But I find all those entanglements troubling.
Chairman Baker. The gentleman's time has expired.
Mr. Miller.
Mr. Miller of North Carolina. Thank you, Mr. Chairman.
I did not practice in this area. I did not bring class
actions when I practiced law.
But all the concerns that I have heard today, and about
this subject generally, ring a bell with me, because when I
went to law school, my understanding was that class actions
were fundamentally different. The courts were adjudicating the
rights of people who weren't there, who weren't sitting in the
courtroom, who had never met their lawyers, and who had no
control of the litigation.
And for those reasons, the rules of court put a pretty
strict burden on the judge to make sure that people were not
abused, that people whose rights were being adjudicated were
being treated fairly by the named plaintiffs who were different
from the class members and from their lawyers.

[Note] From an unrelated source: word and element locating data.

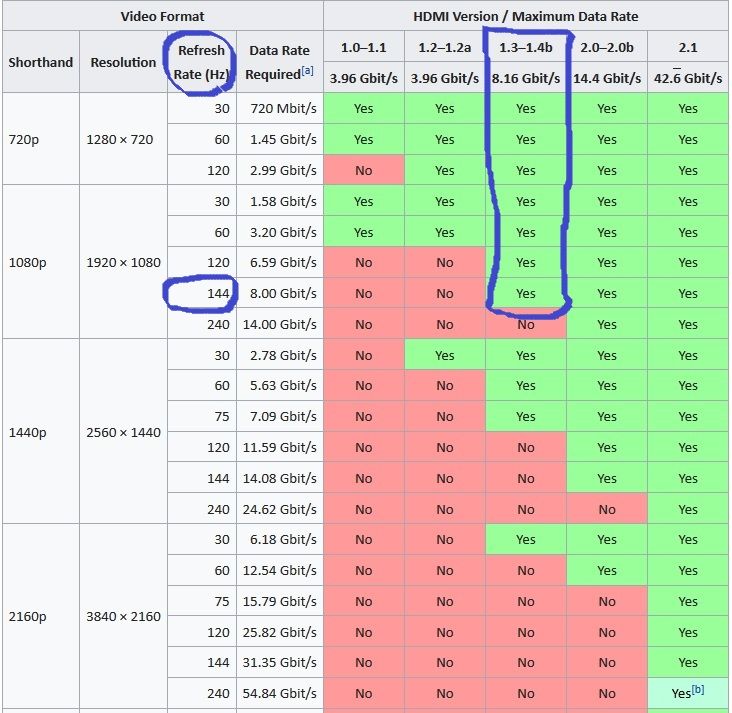The width and height of the screenshot is (732, 713).
Task: Click the 1080p shorthand cell
Action: (24, 263)
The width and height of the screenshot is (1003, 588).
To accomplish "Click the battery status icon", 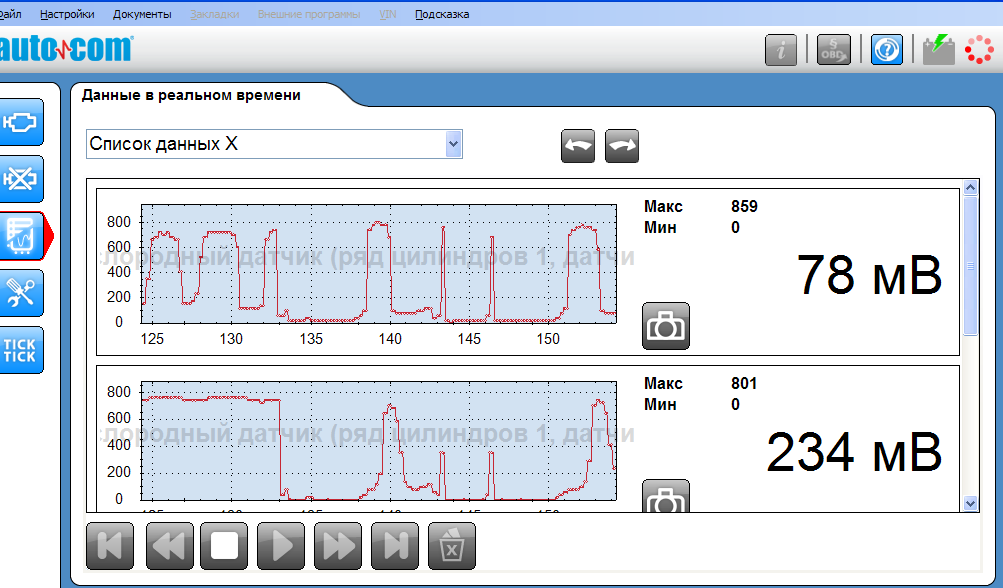I will 937,50.
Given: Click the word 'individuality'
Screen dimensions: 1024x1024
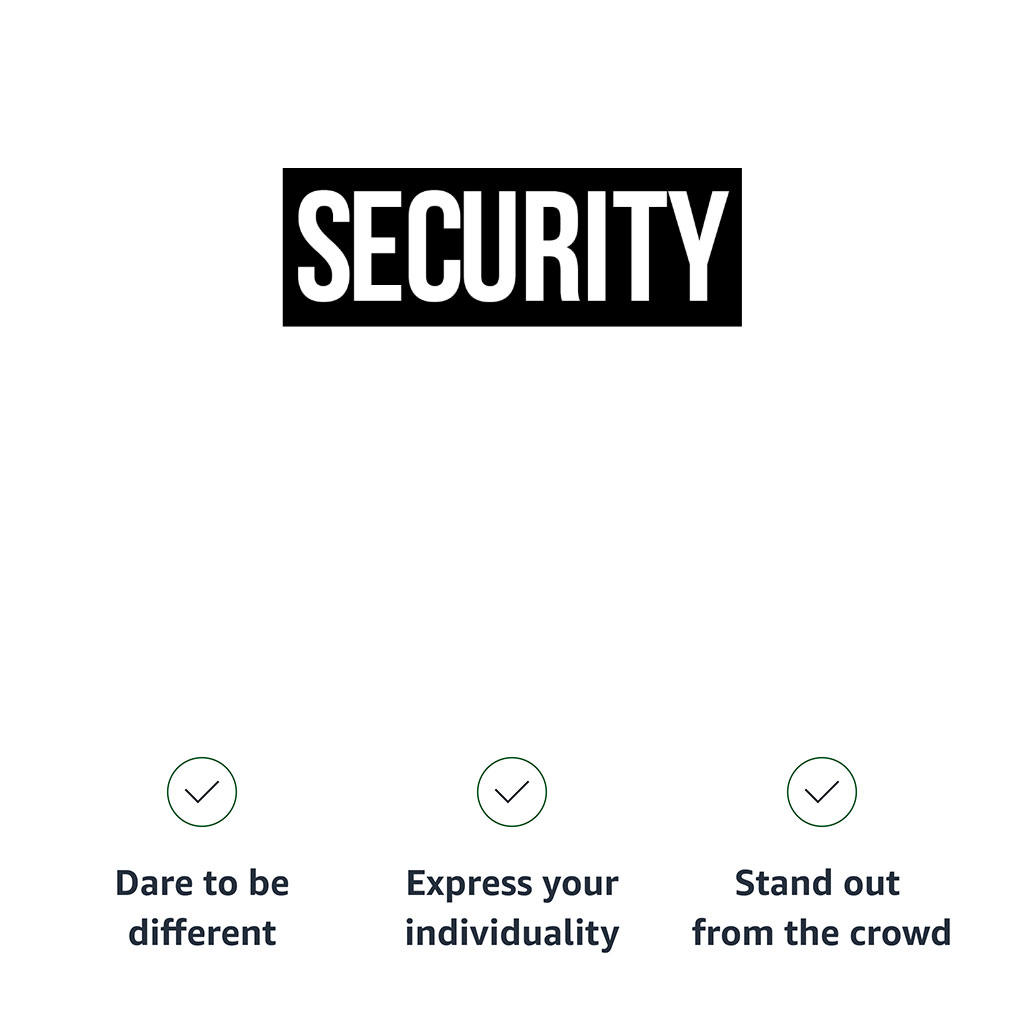Looking at the screenshot, I should 512,933.
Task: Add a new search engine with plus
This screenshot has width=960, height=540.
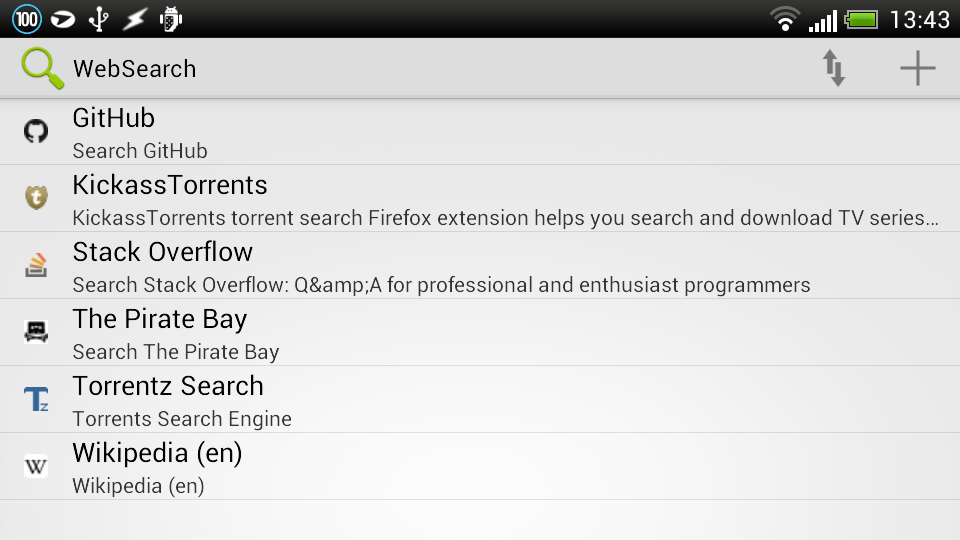Action: coord(917,68)
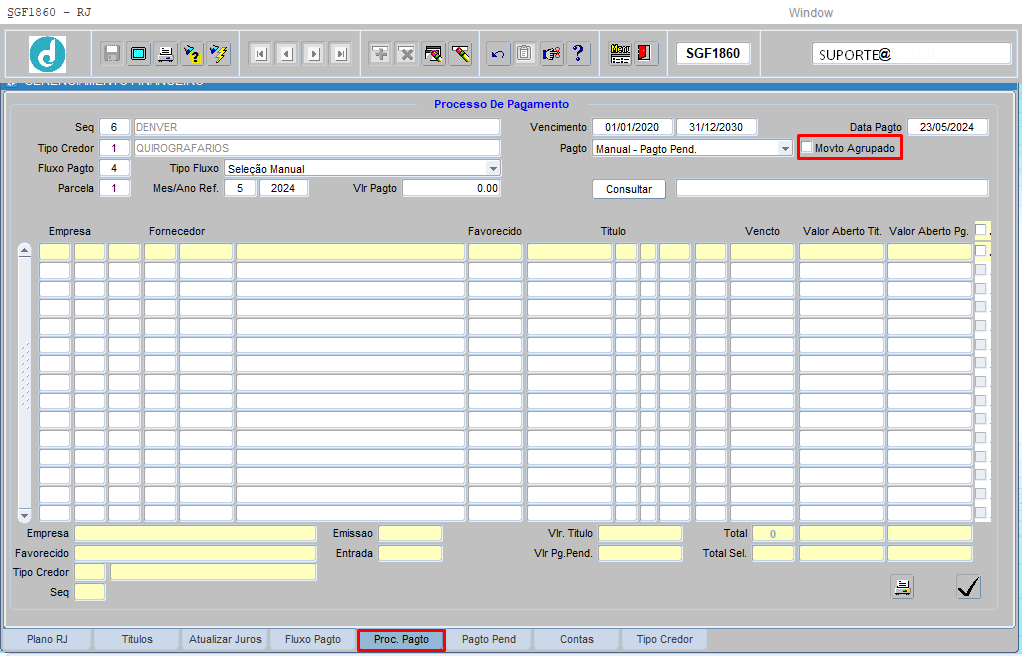Open Help question mark icon
Image resolution: width=1022 pixels, height=656 pixels.
pyautogui.click(x=579, y=54)
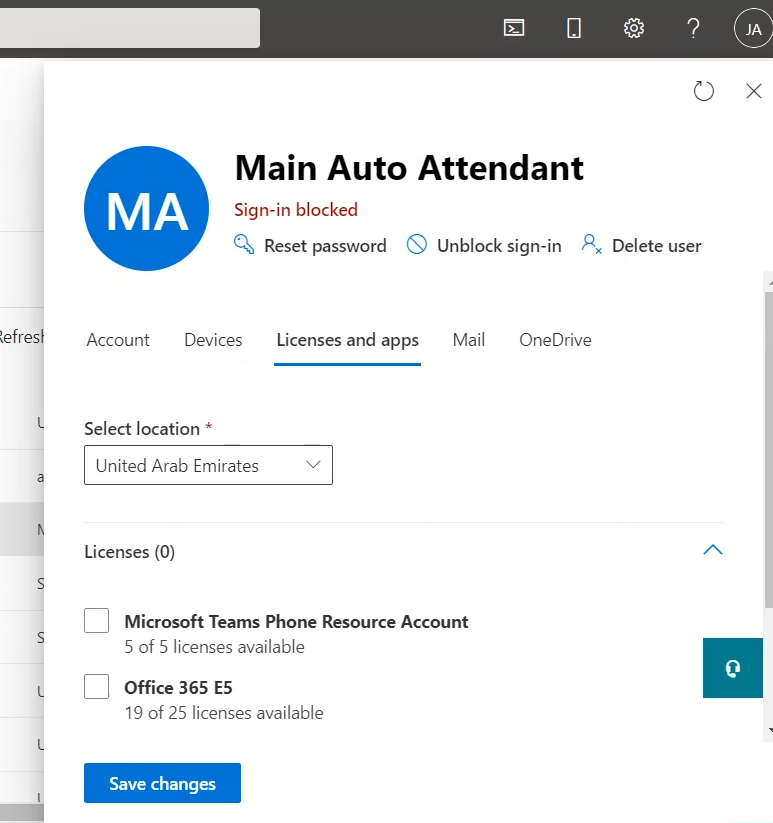The width and height of the screenshot is (773, 823).
Task: Click the Help question mark icon
Action: click(x=693, y=28)
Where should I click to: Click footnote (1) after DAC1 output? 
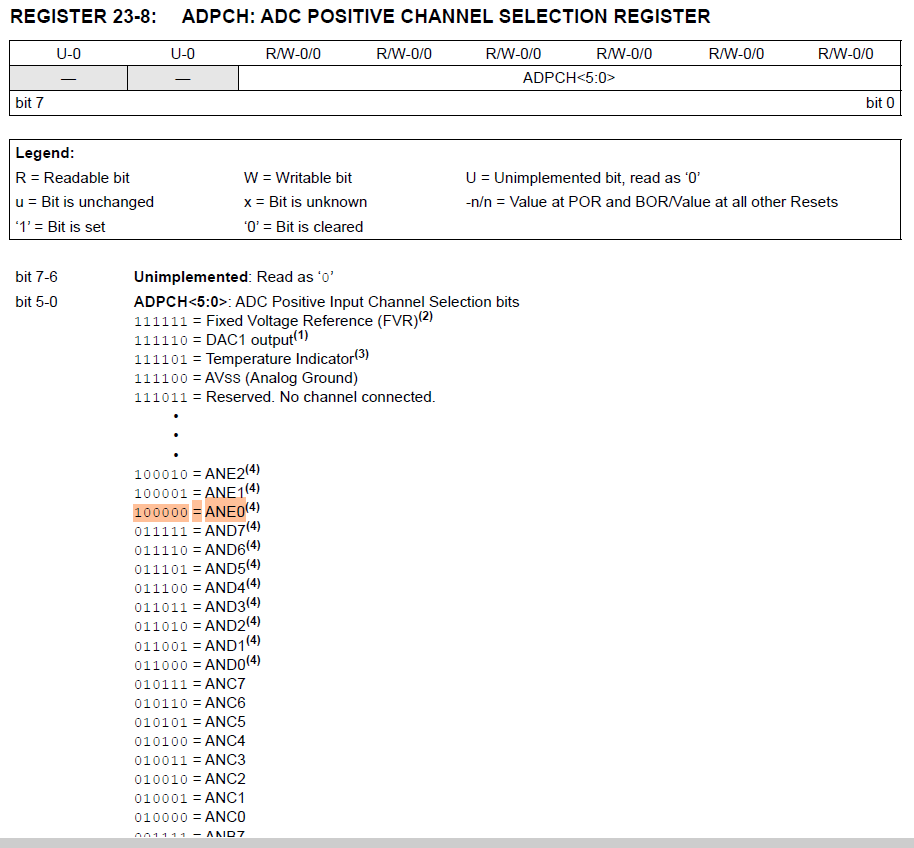pos(301,336)
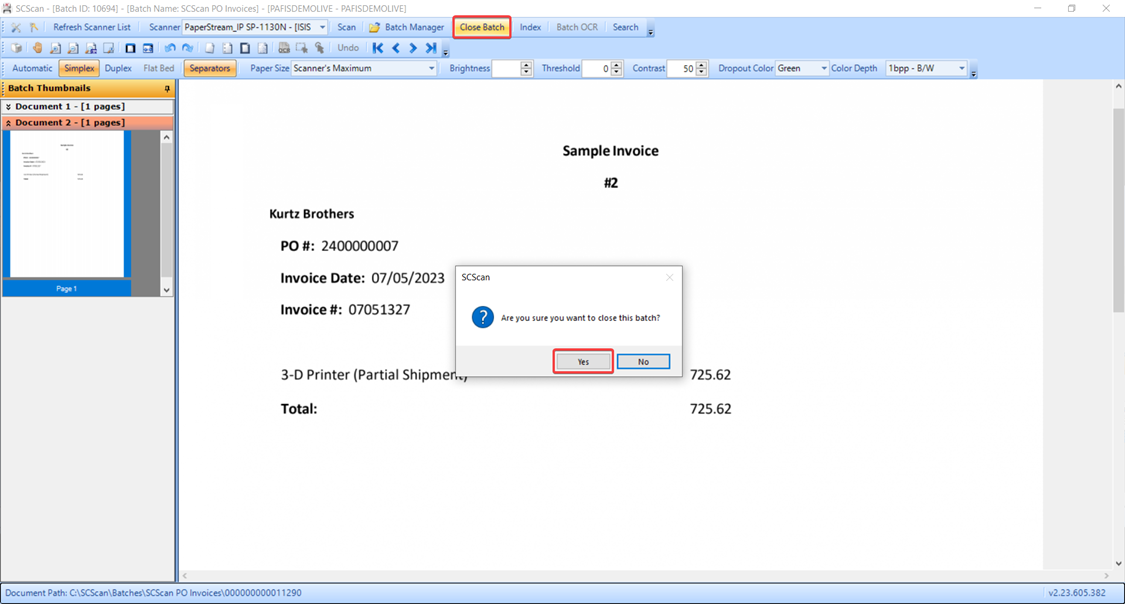
Task: Pin the Batch Thumbnails panel
Action: [x=167, y=89]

And looking at Rule 23, it seems to me that every concern
that anyone has expressed today is already reflected in the
rule.
In appointing a counsel, first of all, the counsel for a
class has to be approved by the court. At the end of the
litigation, their attorneys' fees and their reimbursement of
cost has to be approved by the court, with everyone put on
notice, all the members of the class put on notice, and allowed
to come forward and have their say, and the opposing party put
on notice.
And then the court has to enter findings of fact and
conclusions of law, and is required to act in the best
interests of the class members.
And the criteria for selecting counsel for a class seemed
to me to hit all the right considerations.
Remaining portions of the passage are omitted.